Hacker News new | ask | show | jobs
by GMoromisato 978 days ago
Not in this article, but Don Norman also frequently rails against complex conceptual models.

The other day, my mom was complaining that her phone was not ringing and it took me forever to figure it out. I had to go to Google to find a troubleshooting guide.

The problem is that there are multiple ways to prevent a phone call from ringing. You can switch the hardware button (silent mode), you can set focus mode on (or have it set automatically), and you can mute individual people in the address book. Or you can add people to a group so that they ring even if the phone is in focus mode (but not in silent mode). There are probably other ways I've forgotten.

Already we've introduced a bunch of concepts: silent mode, focus mode, muting individual people, exceptions to focus mode, etc. And the user has to figure out these concepts just from looking at the UI. But if you don't understand the entire conceptual model, you may not know why something is not working.

This problem can't be solved with better affordances or more text labels, unfortunately.

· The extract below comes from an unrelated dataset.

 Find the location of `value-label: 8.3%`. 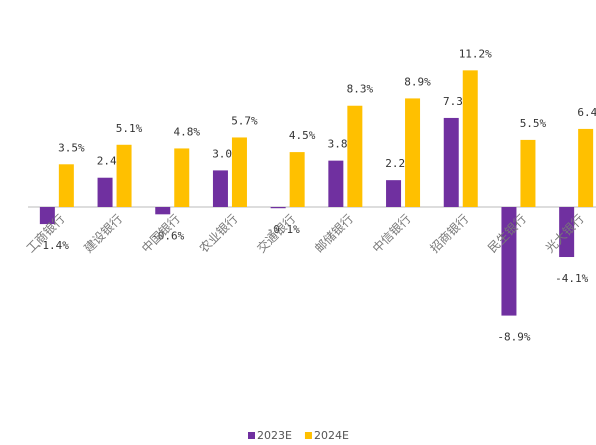

value-label: 8.3% is located at coordinates (360, 90).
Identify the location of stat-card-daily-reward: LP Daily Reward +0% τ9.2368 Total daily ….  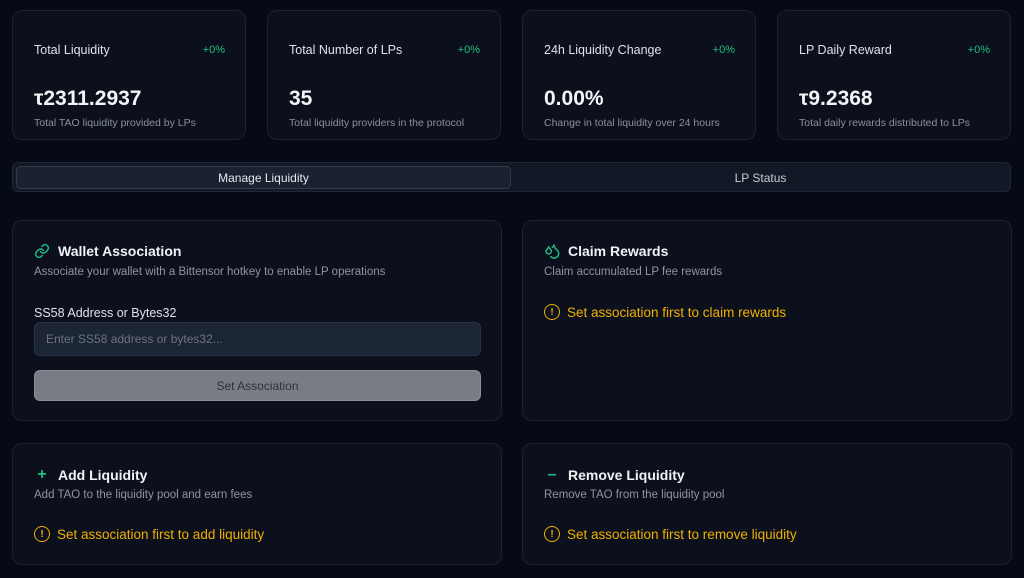
(894, 75).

Maybe LLMs will eventually save us. Instead of the user having to figure out the capabilities and UI of the device, the device tries to figure out the intent of the user.

4 comments

https://www.pamelazave.com/faq.html - FAQ Sheet on Feature Interaction

> What is a feature interaction?

> A feature interaction is some way in which a feature or features modify or influence another feature in defining overall system behavior. Feature interactions are especially common in telecommunications, because all features are modifying or enhancing the same basic service, which is real-time communication among people.

> Features are popular because they are easy to add and change. The dark side of features is feature interaction, which is implicit in feature composition and therefore difficult to understand. [emphasis added]

...whereas in data science or statistics, a "feature interaction" is the influence of a combination of features on the target variable, e.g. "age 55+, baseball fan and living in zipcodes X tend to exhibit behavior Y".

Since part of this thread is complaining about the overuse and lack of universality of jargon.

This 'rings' with me, when you have to do root-cause-analysis to find out why your phone doesn't ring.

Conceptual complexity aside, for this case I wonder if it's almost a cultural/social problem. Before ubiquitous cell phones, you could be "disconnected", and this was normal.

Now, it may seem weird to say, 'don't call unless it's an emergency'.

Yeah that stuff's pretty bad and worse on my iphone it just appeared without warning during some updates. The phone used to work fine in a simple way and then they nag you to update to ios whatever and then the slip in focus mode etc without warning you. I'm wary of even trying to figure all the stuff before the muck it all around again on some other update. As a work around I've figured putting it on 'work' mode makes it behave like a phone again.
The problem is one device responsible for too many different things. At some point it gets confusing, and sensible "affordances" become impossible with so many modes of operation.